Thursday, March 12, 2009

Some thoughts on corporal punishment in schools -- working on a comprehensive anti position


http://nospank.net/n-u88.htm

For a more comprehensive treatment click on: Corporal Punishment in Schools: Economic, Liable, Practical, Ethical, Constitutional?



If corporal punishment is "optional" as it is in many institutions, then, by definition there must be no COMPELLING need -- overriding equal protection rights (if not humane policy). If there is no compelling need in one constitution there is no compelling need in others.

Optional above was in quotes because (outside) circumstances can coerce a student into taking a beating they never would otherwise agree to. In a Tru video a girl reportedly asks for a break because she is sick and cannot do detention Friday afternoon and cannot do it Saturday or she will miss her Junior (I believe) prom -- and opts to take a beating she may never have been willing to otherwise. A boy needs to go to work and so takes a beating instead of Saturday detention.

Her reported "offense": being caught with a cigarette pack -- his: being barely late for class for the sixth time; on a large campus he took a little too long because he dallied to talk to a girl (notify Congress!). I read somewhere that she became class president the next year -- that doesn't sound like an infant terrible.

Don't believe that a beating does less damage than a suspension. Ten years from now, a three day suspension will not have any effect on your life. Spending four years in an institution in which you may be beaten for what amounts to "office management" purposes may plausibly permanently affect your outlook on life for the worse. Paddling supporters love to cite how it did permanently affect them -- usually amounting to adopting a more obsequious attitude towards authority; which can be read as being less confident and assertive about their place in the adult world, which is not where we want our precious children to go these days.


HERE ARE MY FINAL THOUGHTS ON SCHOOL CP -- FOR NOW:

Under my notion of constitutional equal protection, before legislatures are free to exempt school discipline from conventional assault prohibitions -- to allow corporal punishment -- they ought, first, to be able to identify a compelling state interest in deterring certain misbehaviors and, second, attest to an absence of workable alternatives -- the institutional equivalent of rules of engagement.

Practical example: if Oliver were leading a charge of kids on the lunch counter day after day and no other punishment restrained him -- the institutional equivalent of self-defense.

How much offense can be caused the great commonweal – as opposed to the likes and dislikes of deans of discipline -- if, for a practical example, occasionally disorganized students arrive a few minutes late for class every couple of weeks (20 times a year! -- as I did in high school; not in my shorter stay in college)? Many colleges do even not require students to show up for classes, so long as they master course materiel. Employers of the New York City of my youth would have been happy if employees only showed up a couple of minutes late for work only every couple of weeks given the state of rush hour commuting there.
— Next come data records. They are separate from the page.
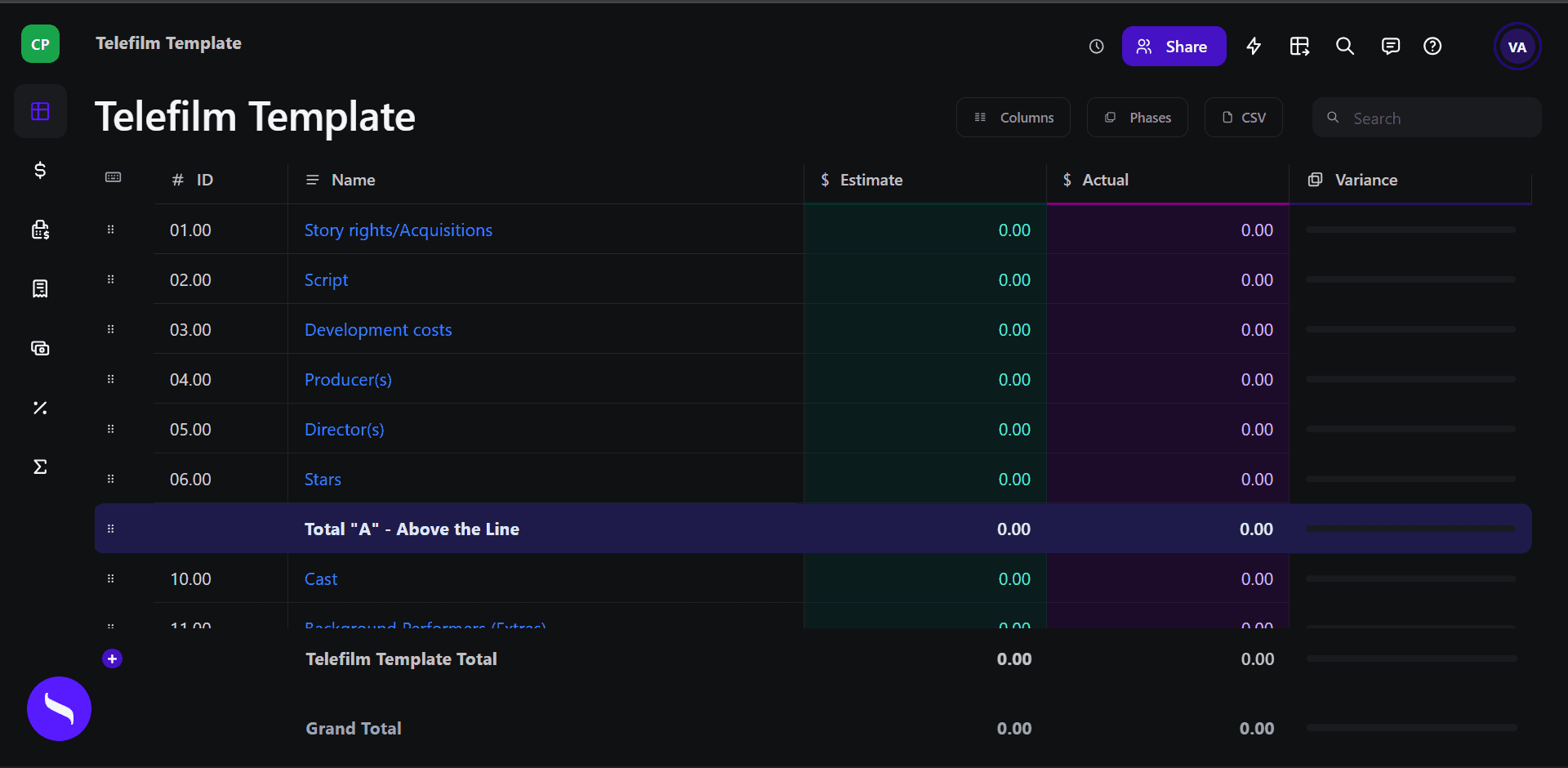The image size is (1568, 768).
Task: Open the comments speech bubble icon
Action: (1390, 47)
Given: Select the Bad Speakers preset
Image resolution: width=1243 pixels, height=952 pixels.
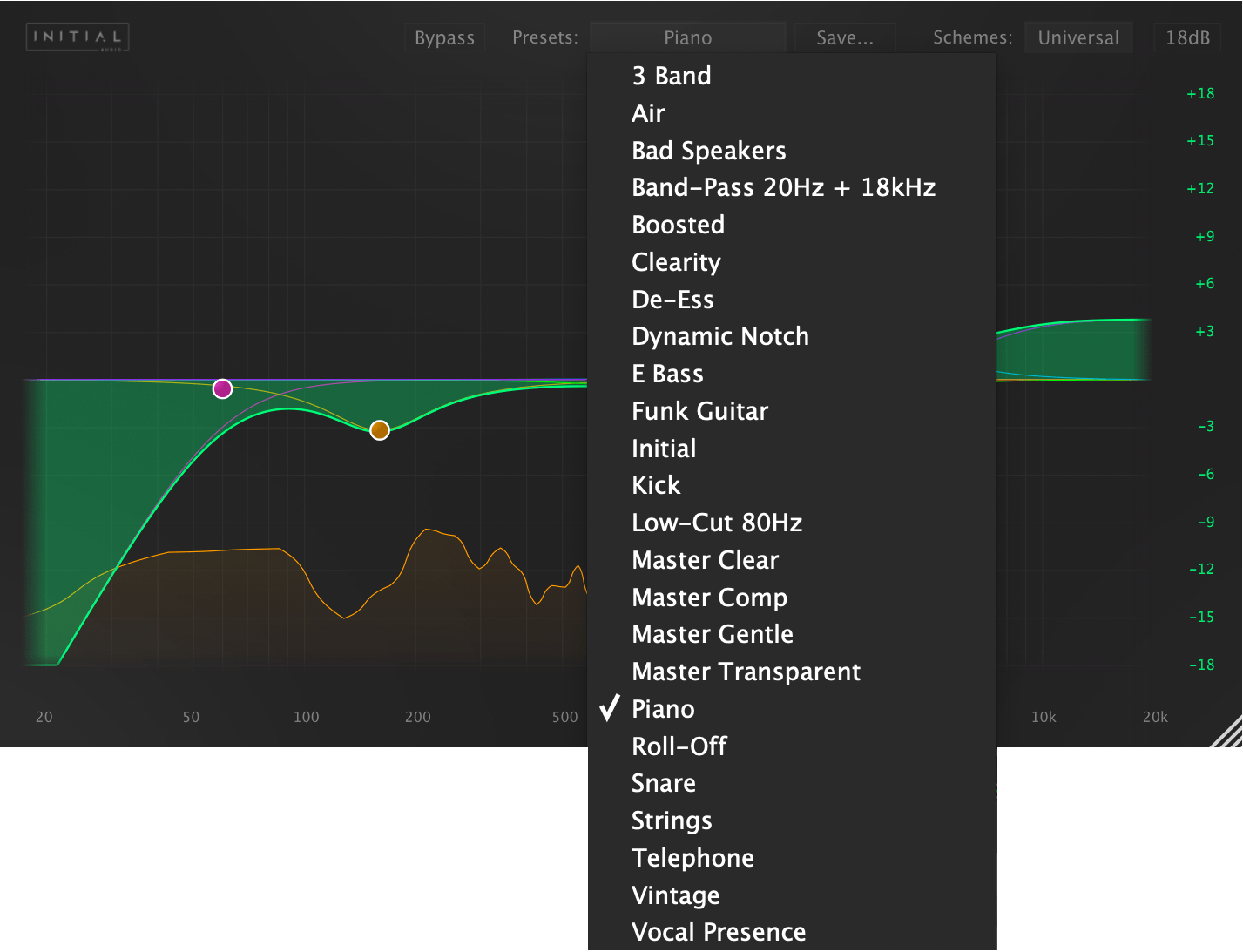Looking at the screenshot, I should [708, 151].
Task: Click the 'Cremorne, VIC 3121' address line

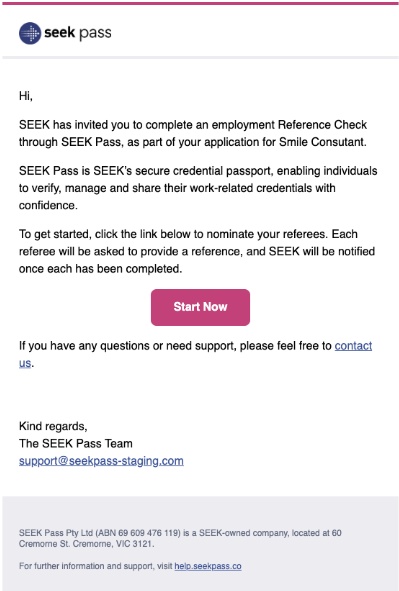Action: tap(87, 544)
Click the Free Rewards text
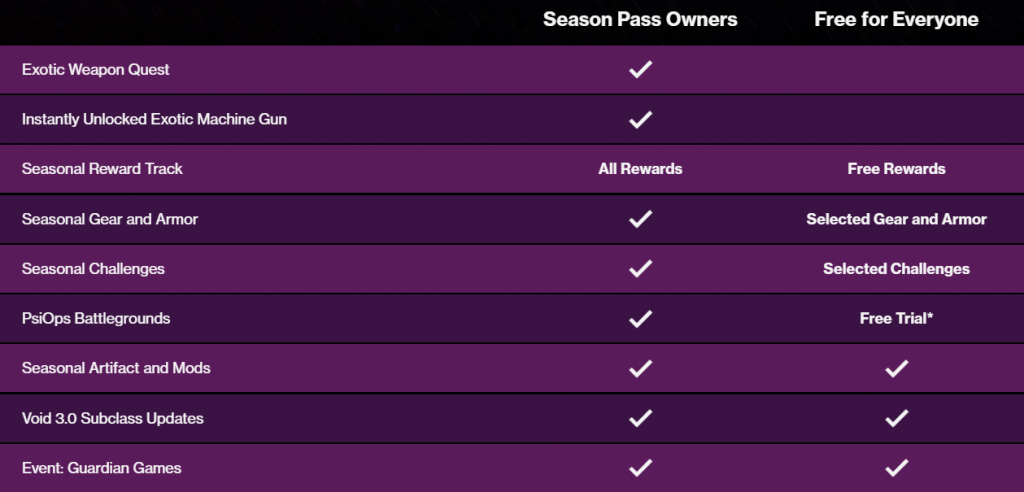1024x492 pixels. pyautogui.click(x=896, y=169)
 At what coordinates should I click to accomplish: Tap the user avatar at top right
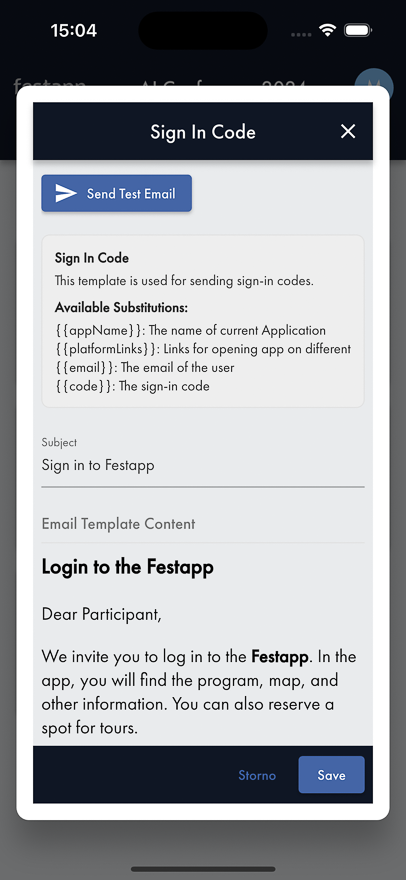point(374,85)
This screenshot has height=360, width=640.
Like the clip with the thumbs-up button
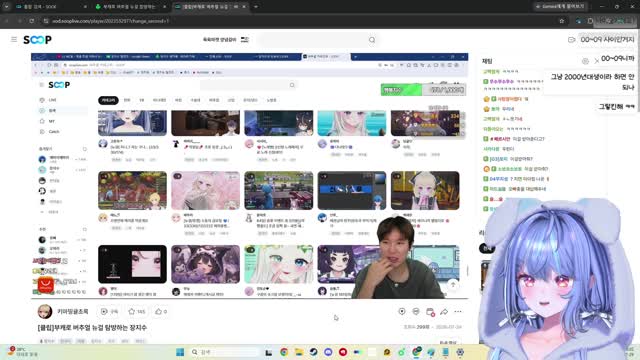[161, 311]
The excuse most offered for exempting schools from normal assault prosecutions – in carrying out the equivalent of everyday office management – is that school teachers act “in loco parentis”, in place of parents. And everyone knows that parents may – as long as state law does not proscribe it – legally paddle children for even minor infractions.

However, so called “parental sovereignty” itself is less a natural verity and more a legal device to insulating sacrosanct family life from potentially crackpot state interference (parents may not legally strike children for no reason)...
…which compelling family privacy interest has absolutely zero application to school administration and in no way should exempt schools from conventional criminal prohibitions. Acting “in loco parentis” may constitutionally require student obedience; it does not confer any “parental sacrament” to disobey criminal law.

Whatever about instinctive human nature teaches us – sensibly -- to treat minor children as subordinates – may less sensibly – magnify their transgressions in our (bureaucratic?) eyes, especially repeated transgressions and -- even less sensibly -- put us on the (bureaucratic?) path to discipline for its own sake: the war on the student!

Legislatures should not feel free to suspend constitutional equal protection -- against assault with an instrument designed to deliver to slaves maximum pain but with minimum injury (same physics still delivers; same biology receives) -- in carrying out our sometimes too thoughtlessly applied genetic code of child deference.